One of the reasons so many lawyers change their career strategy is that they have to. The old model of success in private practice doesn’t work anymore. For graduates of elite law schools, Big Law used to be the auto-pilot route to financial reward. As Elie Mystal, the Harvard Law alum who now edits Above the Law, explained to me, “I got a very high score on the LSAT, and I didn’t look up again until I was leaving my law firm.” I did that too. My competitive nature, combined with my lower-income background, led me straight to on-campus recruiting. I didn’t really think about what I wanted to do with my life until I was miserable. By then, I was billing too many hours to think about anything but my cases and where to get take-out on the way home.
Now that the Big Law model is broken, many JDs have to think more creatively about using their skills and talents. Ex-lawyers usually find greater joy in alternative careers – once they work out the kinks – than they did in law school or practice, although it can be harder to pay down debt. Fortunately, an increasing number of successful ex-lawyers can serve as role models for others considering a major shift. I profile 3o of them in Life After Law. And I have never met an ex-lawyer who regretted leaving the law. Have you?
Attending a pricier law school won’t necessarily improve your legal job prospects, by the way. As an Edward Tufte fan, I liked this graphic (scroll down) showing the lack of correlation between what various law schools cost and their unemployment rates. The most expensive schools have the same range of underemployment rates as the cheapest ones. If you’re going to pay under $100k for your JD, you might as well do it at LSU (less than 10% underemployment) instead of CUNY (about 37% underemployment). And if you’re paying closer to $300k, you’re better off at Columbia than Cardozo (but you knew that, right?).
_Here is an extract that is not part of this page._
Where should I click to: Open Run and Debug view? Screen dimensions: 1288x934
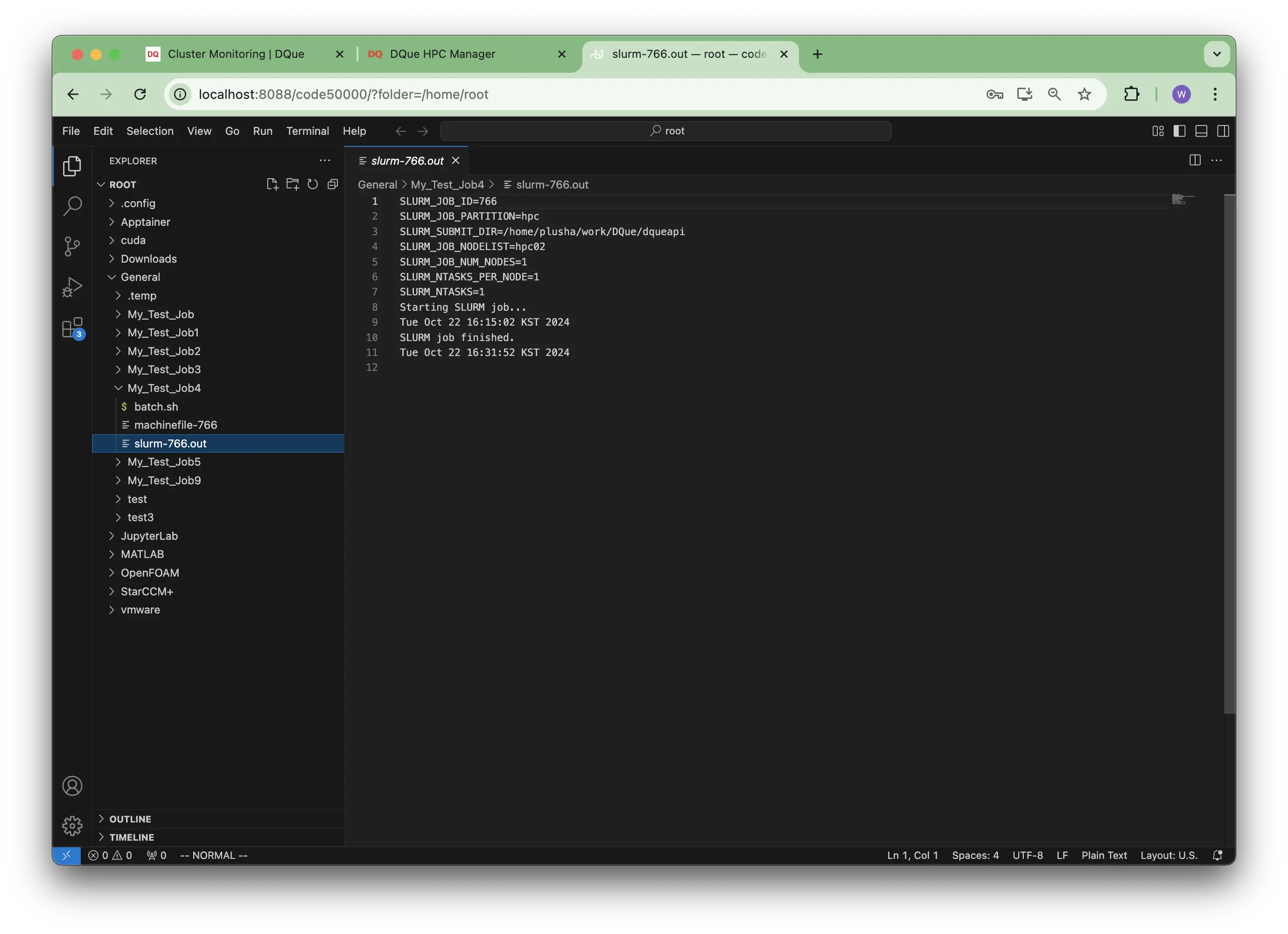[x=72, y=287]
In fact, you might be better off not practicing law at all.
Here’s what I want to know: can we reduce the number of unhappy lawyers before their firms or careers implode? How do we encourage people to think differently about their career options before and after they go to law school? I like the idea of mandatory Myers-Briggs testing along with the SAT, but that hasn’t gotten much traction yet. What do you think?